Stored data:
:::

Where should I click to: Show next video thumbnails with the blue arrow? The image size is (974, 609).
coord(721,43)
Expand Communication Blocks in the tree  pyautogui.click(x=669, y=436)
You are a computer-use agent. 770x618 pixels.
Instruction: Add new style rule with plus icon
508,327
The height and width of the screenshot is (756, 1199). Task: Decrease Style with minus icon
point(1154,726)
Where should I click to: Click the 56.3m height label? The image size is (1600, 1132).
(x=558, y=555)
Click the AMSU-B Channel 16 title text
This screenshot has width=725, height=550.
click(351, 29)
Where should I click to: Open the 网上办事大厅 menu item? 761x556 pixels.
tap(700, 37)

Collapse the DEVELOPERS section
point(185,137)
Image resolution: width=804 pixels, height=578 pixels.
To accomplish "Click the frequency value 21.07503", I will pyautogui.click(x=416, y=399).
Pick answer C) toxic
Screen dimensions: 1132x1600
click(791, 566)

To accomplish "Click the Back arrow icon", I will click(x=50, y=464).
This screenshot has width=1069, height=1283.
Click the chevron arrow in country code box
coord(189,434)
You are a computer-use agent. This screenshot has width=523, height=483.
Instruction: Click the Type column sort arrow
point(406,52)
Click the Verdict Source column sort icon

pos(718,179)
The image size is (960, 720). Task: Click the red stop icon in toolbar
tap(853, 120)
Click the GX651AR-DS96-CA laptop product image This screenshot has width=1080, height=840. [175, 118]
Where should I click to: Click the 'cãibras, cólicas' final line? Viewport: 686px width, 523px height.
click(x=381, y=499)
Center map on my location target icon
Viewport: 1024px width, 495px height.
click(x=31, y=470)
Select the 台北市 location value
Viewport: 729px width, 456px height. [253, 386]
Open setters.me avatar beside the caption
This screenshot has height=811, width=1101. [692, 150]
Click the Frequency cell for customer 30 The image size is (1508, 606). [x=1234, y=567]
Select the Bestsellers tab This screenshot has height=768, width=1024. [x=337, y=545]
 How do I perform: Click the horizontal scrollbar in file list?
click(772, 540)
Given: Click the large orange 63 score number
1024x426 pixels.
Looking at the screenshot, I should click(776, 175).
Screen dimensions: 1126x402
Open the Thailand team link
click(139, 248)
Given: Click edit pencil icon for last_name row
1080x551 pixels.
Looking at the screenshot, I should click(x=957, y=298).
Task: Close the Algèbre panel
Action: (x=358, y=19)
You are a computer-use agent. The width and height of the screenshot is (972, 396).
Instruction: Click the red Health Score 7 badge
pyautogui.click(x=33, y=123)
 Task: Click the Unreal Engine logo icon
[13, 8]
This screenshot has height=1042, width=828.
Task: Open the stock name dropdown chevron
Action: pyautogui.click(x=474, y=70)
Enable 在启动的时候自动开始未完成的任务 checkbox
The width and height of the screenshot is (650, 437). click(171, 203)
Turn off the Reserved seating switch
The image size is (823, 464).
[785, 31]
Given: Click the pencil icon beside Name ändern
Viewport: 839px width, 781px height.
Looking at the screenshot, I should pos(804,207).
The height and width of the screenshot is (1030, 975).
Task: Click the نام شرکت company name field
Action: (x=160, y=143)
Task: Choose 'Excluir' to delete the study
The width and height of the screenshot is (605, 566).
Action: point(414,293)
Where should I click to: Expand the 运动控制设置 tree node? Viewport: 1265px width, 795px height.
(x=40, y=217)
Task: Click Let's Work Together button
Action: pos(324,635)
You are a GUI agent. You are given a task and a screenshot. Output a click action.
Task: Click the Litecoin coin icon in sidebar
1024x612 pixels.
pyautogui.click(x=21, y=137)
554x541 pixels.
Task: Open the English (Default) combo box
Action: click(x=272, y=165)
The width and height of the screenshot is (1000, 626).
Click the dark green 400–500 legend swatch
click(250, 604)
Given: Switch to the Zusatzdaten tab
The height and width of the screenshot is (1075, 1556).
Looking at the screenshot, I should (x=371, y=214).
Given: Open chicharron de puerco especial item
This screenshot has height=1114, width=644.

:::

## How to complete this task
Output the records above in full, with nothing altered.

## Task result
Where should I click to: Show next video thumbnails with the blue arrow? The image size is (974, 609).
coord(721,43)
Expand Communication Blocks in the tree  pyautogui.click(x=669, y=436)
You are a computer-use agent. 770x618 pixels.
Instruction: Add new style rule with plus icon
508,327
The height and width of the screenshot is (756, 1199). Task: Decrease Style with minus icon
point(1154,726)
Where should I click to: Click the 56.3m height label? The image size is (1600, 1132).
(x=558, y=555)
Click the AMSU-B Channel 16 title text
This screenshot has width=725, height=550.
click(351, 29)
Where should I click to: Open the 网上办事大厅 menu item? 761x556 pixels.
tap(700, 37)

Collapse the DEVELOPERS section
point(185,137)
Image resolution: width=804 pixels, height=578 pixels.
To accomplish "Click the frequency value 21.07503", I will pyautogui.click(x=416, y=399).
Pick answer C) toxic
Screen dimensions: 1132x1600
click(791, 566)

To accomplish "Click the Back arrow icon", I will click(x=50, y=464).
This screenshot has width=1069, height=1283.
Click the chevron arrow in country code box
coord(189,434)
You are a computer-use agent. This screenshot has width=523, height=483.
Instruction: Click the Type column sort arrow
point(406,52)
Click the Verdict Source column sort icon

pos(718,179)
The image size is (960, 720). Task: Click the red stop icon in toolbar
tap(853, 120)
Click the GX651AR-DS96-CA laptop product image This screenshot has width=1080, height=840. [175, 118]
Where should I click to: Click the 'cãibras, cólicas' final line? Viewport: 686px width, 523px height.
click(x=381, y=499)
Center map on my location target icon
Viewport: 1024px width, 495px height.
click(x=31, y=470)
Select the 台北市 location value
Viewport: 729px width, 456px height. [253, 386]
Open setters.me avatar beside the caption
This screenshot has height=811, width=1101. [692, 150]
Click the Frequency cell for customer 30 The image size is (1508, 606). [x=1234, y=567]
Select the Bestsellers tab This screenshot has height=768, width=1024. [x=337, y=545]
 How do I perform: Click the horizontal scrollbar in file list?
click(772, 540)
Given: Click the large orange 63 score number
1024x426 pixels.
Looking at the screenshot, I should click(776, 175).
Screen dimensions: 1126x402
Open the Thailand team link
click(139, 248)
Given: Click edit pencil icon for last_name row
1080x551 pixels.
Looking at the screenshot, I should click(x=957, y=298).
Task: Close the Algèbre panel
Action: (x=358, y=19)
You are a computer-use agent. The width and height of the screenshot is (972, 396).
Instruction: Click the red Health Score 7 badge
pyautogui.click(x=33, y=123)
 Task: Click the Unreal Engine logo icon
[13, 8]
This screenshot has height=1042, width=828.
Task: Open the stock name dropdown chevron
Action: pyautogui.click(x=474, y=70)
Enable 在启动的时候自动开始未完成的任务 checkbox
The width and height of the screenshot is (650, 437). click(171, 203)
Turn off the Reserved seating switch
The image size is (823, 464).
[785, 31]
Given: Click the pencil icon beside Name ändern
Viewport: 839px width, 781px height.
Looking at the screenshot, I should pos(804,207).
The height and width of the screenshot is (1030, 975).
Task: Click the نام شرکت company name field
Action: (x=160, y=143)
Task: Choose 'Excluir' to delete the study
The width and height of the screenshot is (605, 566).
Action: point(414,293)
Where should I click to: Expand the 运动控制设置 tree node? Viewport: 1265px width, 795px height.
(x=40, y=217)
Task: Click Let's Work Together button
Action: pos(324,635)
You are a GUI agent. You are given a task and a screenshot. Output a click action.
Task: Click the Litecoin coin icon in sidebar
1024x612 pixels.
pyautogui.click(x=21, y=137)
554x541 pixels.
Task: Open the English (Default) combo box
Action: click(x=272, y=165)
The width and height of the screenshot is (1000, 626).
Click the dark green 400–500 legend swatch
click(250, 604)
Given: Switch to the Zusatzdaten tab
The height and width of the screenshot is (1075, 1556).
Looking at the screenshot, I should (x=371, y=214).
Given: Open chicharron de puerco especial item
This screenshot has height=1114, width=644.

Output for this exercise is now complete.